2. Material and Methods
The experiment was carried out in the Bako Agricultural Research Center for two years in 2019 and 2020. The center is situated in a subhumid region of Western Ethiopia, at an altitude of 1650 meters above sea level and a latitude of 9E60N and 37E90E. The mean minimum and maximum air temperatures there are 13.5 and 29.7∘C, respectively, each year. The region saw 1431 mm of annual rainfall in 2019 and 1067 mm in 2020, with May through August seeing the most precipitation. The Bako region has nitosol, or reddish-brown soil. The pH range of this soil is 4.5–5.6, making it acidic.
The treatments consisted of two factors, namely, two maize Cultivars (BH-546 and BH-547) and Six different Urea application times 𝑇1 = (1/2 dose of urea at planting,1/2 dose of urea at knee height and 0 dose at tasseling), 𝑇2 = (1/2 dose of urea at planting, 0 dose urea at knee-height and 1/2 dose of urea at tasseling), T3= (1/3 dose urea at planting, 1/3 dose urea at knee-high and 1/3 dose of urea at tasseling) T4= (0 dose of urea at planting, 1/2 dose urea at knee-height and 1/2 dose of urea at tasseling), 𝑇5 = (0 dose of urea at planting, 2/3 dose urea at knee-height and 1/3 dose of urea at tasseling) and T6= (1/4 dose of urea at planting, 1/2 dose urea at knee-height and 1/4 dose of urea at tasseling) that were arranged in 2x6 factorial combinations. Moreover, previous time of urea split applications 1/2 dose at planting and 1/2 dose at knee-height (referred as recommended). A total of 12 treatment combinations with previous recommended time of Urea application were laid out using a randomized complete block design (RCBD) with three replications. Application time of urea was done within the stated time ranges, but at the same date as per treatment arrangements. The experimental plots were plowed three times at different time intervals and leveled manually prior to field layout. Spacing for all experimental plots was 75 cm between rows and 30 cm between plants. Recommended NPSB (46 kg ha−1) for all experimental plots was equally and uniformly applied at the time of maize planting. 92 kg of Urea ha-1was applied as per treatment arrangements. Two maize Cultivar BH-56 and BH-546 were used for the execution of the treatments. The trial was planted on end of May in the 2019 and in 2020. Other agronomic managements rather than treatment variations were uniformly applied to all experimental plots. At the time of harvesting, the maize was harvested by excluding two border rows from each side. A net plot size for each plot was 3.75 m × 3 (11.25 m2).

#### Apply what you read:
- a) Translate this sentence from the maize urea-timing methods into Spanish: "Spacing for all experimental plots was 75 cm between rows and 30 cm between plants."
- b) Carry on writing the maize urea-timing methods, beginning right after their final sentence.

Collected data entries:
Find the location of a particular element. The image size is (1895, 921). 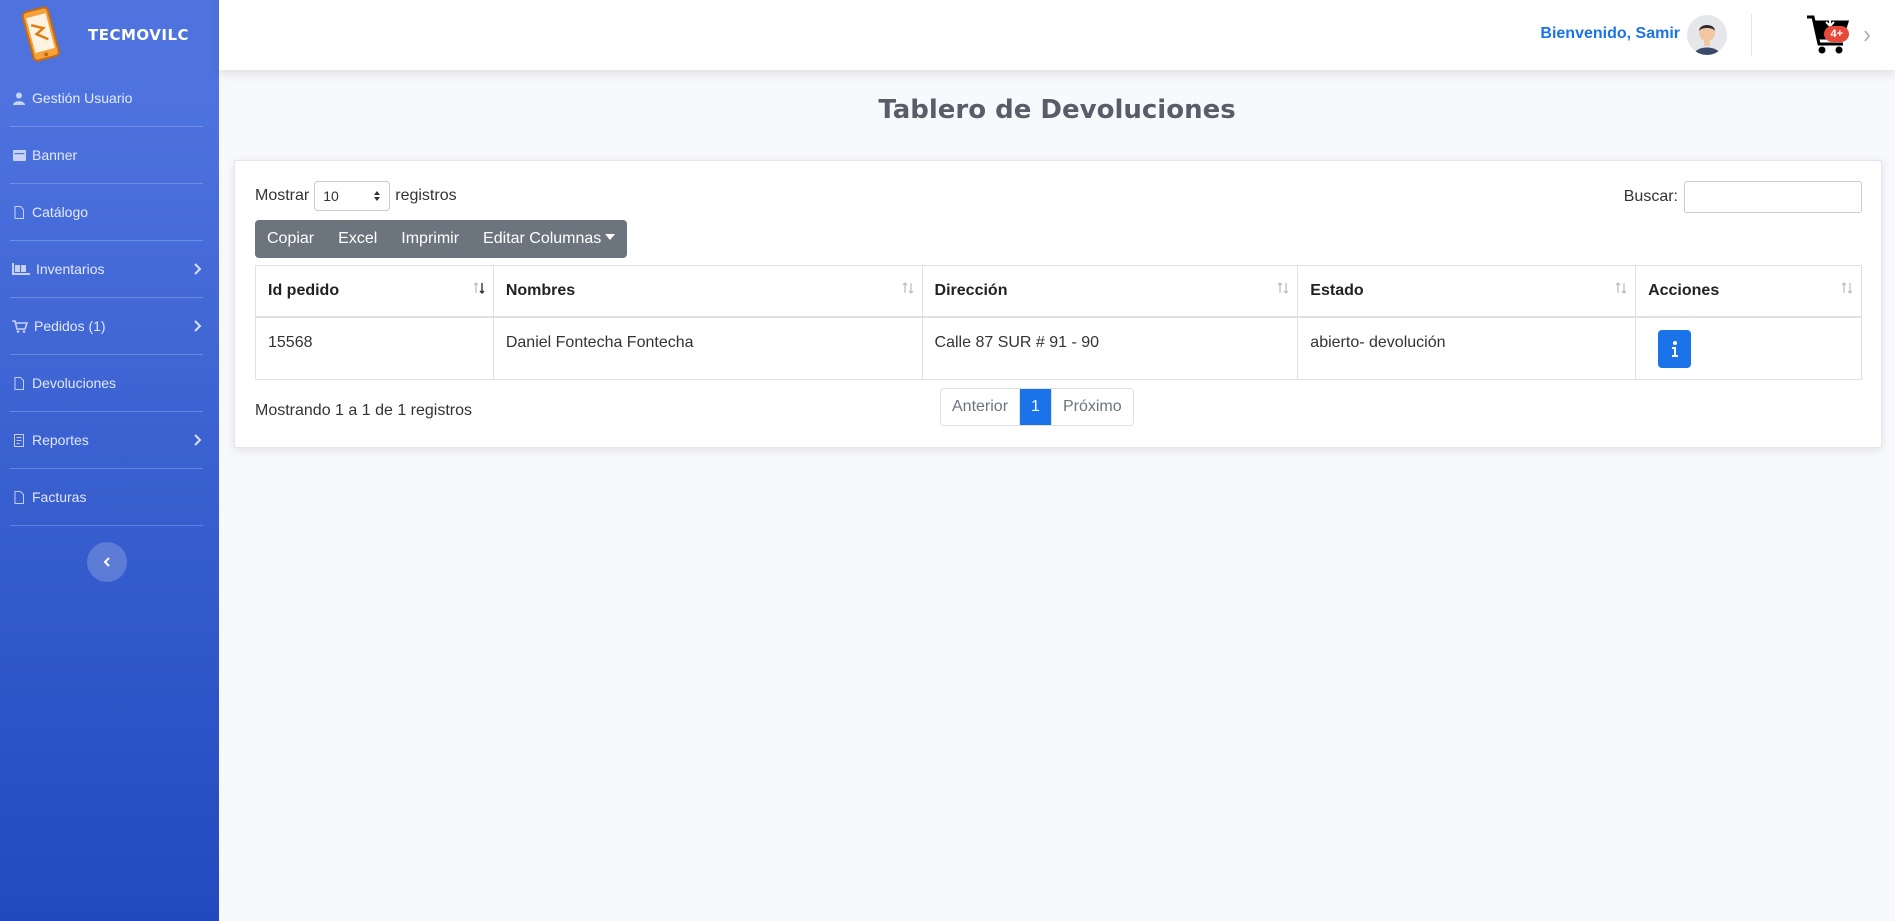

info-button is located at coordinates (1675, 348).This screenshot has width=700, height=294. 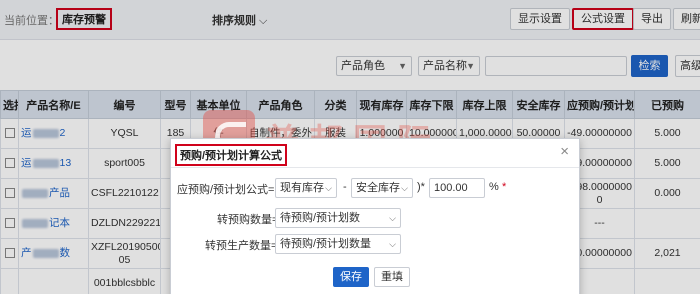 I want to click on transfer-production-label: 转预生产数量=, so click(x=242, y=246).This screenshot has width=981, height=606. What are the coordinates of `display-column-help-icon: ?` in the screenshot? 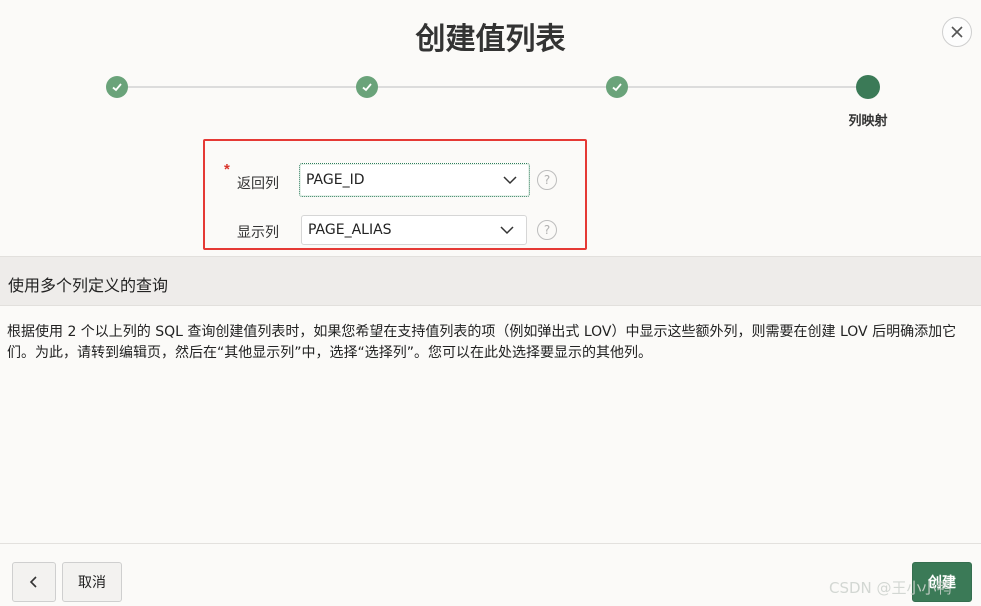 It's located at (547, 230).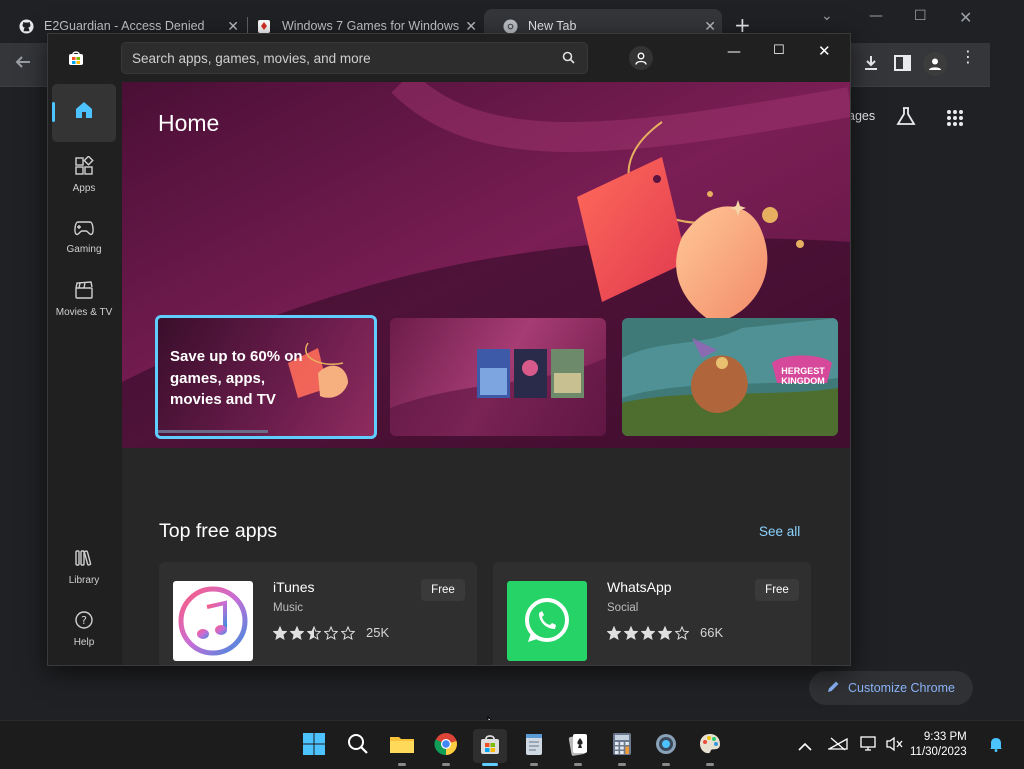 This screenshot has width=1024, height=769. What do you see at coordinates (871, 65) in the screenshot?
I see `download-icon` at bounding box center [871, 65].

#### Answers for the exercise:
- a) El espaciamiento para todas las parcelas experimentales fue de 75 cm entre hileras y 30 cm entre plantas.

- b)
2.1. Data to Be Collected
Days to 50% tassel and silk, days to 90% maturity, and other phonological parameters of maize were calculated as the number of days from the day of planting to the time at which 50% of each plot produced tassels, began to produce pollen, and formed a black layer at the point where the kernel attached to the corn cob, respectively. Plant height was assessed as the distance from the ground level to the location where the tassel appeared and started to branch out at the physiological maturity stage from randomly selected 10 plants per net plot. The leaf area index (LAI) was calculated as the ratio of total leaf area obtained from 10 plants per net plot (L   x W x K) to the land area occupied by the plant (0.75 m × 0.30 m = 0.225 m2), where L = leaf length, = leaf width, and K = correction factor 0.75 . Tasseling date, Silking date, Total Leave area, Leave area index, Plant height, Physiological maturity, Grain yield and other important agronomic traits were collected. Maize grain yield was adjusted to standard moisture contents to 10% as described as follows: Adjusted yield = actual yield × 100 − 𝑀/100 –𝐷, where 𝑀 and 𝐷 are measured and standard moisture contents, respectively. Costs that vary among treatments were also assessed. By evaluating the current local market pricing, the labor costs associated with applying urea and shelling were calculated. The price of daily labors (75 ETB per one person day based on government’s current scale in the study area). Time elapsed during urea application for some plots of each treatment was recorded to calculate daily labor required for one hectare. One person per day was estimated based on eight working hours per day. But since every agronomic management strategy was implemented consistently and evenly to every experimental plot, additional non-varied costs were left out. Before calculating gross revenue, maize yields obtained from each experimental plot were adjusted down by 10%. Finally, gross revenue was calculated as total yield obtained multiplied by field price. The net benefit and the marginal rate of return (MRR) were also calculated as per standard manual .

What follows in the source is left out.